Background: The relationship between tuberculosis (TB), one of the leading infectious causes of death worldwide, and the microbiome, which is critical for health, is poorly understood. Methods: To identify potential microbiome-host interactions, profiling of the oral, sputum and stool microbiota [n = 58 cases, n = 47 culture-negative symptomatic controls (SCs)] and whole blood transcriptome were done in pre-treatment presumptive pulmonary TB patients. This was a cross-sectional study. Microbiota were also characterised in close contacts of cases (CCCs, n = 73) and close contacts of SCs (CCSCs, n = 82) without active TB. Findings: Cases and SCs each had similar α- and β-diversities in oral washes and sputum, however, β-diversity differed in stool (PERMANOVA p = 0•035).
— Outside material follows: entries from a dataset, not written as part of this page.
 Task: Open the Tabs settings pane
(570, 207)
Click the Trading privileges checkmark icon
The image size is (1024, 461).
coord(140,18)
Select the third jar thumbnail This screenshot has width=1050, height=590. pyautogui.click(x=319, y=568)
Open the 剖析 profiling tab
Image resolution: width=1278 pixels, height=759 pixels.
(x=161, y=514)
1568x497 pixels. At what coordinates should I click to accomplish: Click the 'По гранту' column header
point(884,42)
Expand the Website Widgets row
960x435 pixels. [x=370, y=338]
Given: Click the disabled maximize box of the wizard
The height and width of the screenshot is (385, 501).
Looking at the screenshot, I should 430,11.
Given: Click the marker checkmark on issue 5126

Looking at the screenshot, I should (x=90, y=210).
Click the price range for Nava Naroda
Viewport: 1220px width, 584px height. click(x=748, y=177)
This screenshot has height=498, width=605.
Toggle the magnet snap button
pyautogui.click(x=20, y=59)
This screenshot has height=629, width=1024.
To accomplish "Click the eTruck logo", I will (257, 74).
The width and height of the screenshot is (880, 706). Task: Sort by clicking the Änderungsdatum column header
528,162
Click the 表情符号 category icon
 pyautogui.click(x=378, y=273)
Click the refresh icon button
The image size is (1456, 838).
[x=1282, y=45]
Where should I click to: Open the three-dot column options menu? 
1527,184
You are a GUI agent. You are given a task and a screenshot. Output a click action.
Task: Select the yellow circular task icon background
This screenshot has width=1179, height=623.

Cases were enriched with anaerobes in oral washes, sputum (Paludibacter, Lautropia in both) and stool (Erysipelotrichaceae, Blautia, Anaerostipes) and their stools enriched in microbial genes annotated as amino acid and carbohydrate metabolic pathways. In pairwise comparisons with their CCCs, cases had Megasphaera-enriched oral and sputum microbiota and Bifidobacterium-, Roseburia-, and Dorea-depleted stools. Compared to their CCSCs, SCs had reduced α-diversities and many differential taxa per specimen type. Cases differed transcriptionally from SCs in peripheral blood (PERMANOVA p = 0•001). A co-occurrence network analysis showed stool taxa, Erysipelotrichaceae and Blautia, to negatively co-correlate with enriched “death receptor” and “EIF2 signalling” pathways whereas Anaerostipes positively correlated with enriched “interferon signalling”, “Nur77 signalling” and “inflammasome” pathways; all of which are host pathways associated with disease severity. In contrast, none of the taxa enriched in SCs correlated with host pathways. Interpretation: TB-specific microbial relationships were identified in oral washes, induced sputum, and stool from cases before the confounding effects of antibiotics. Specific anaerobes in cases’ stool predict upregulation of pro-inflammatory immunological pathways, supporting the gut microbiota's role in TB. Funding: European & Developing Countries Clinical Trials Partnership, South African-Medical Research Council, National Institute of Allergy and Infectious Diseases.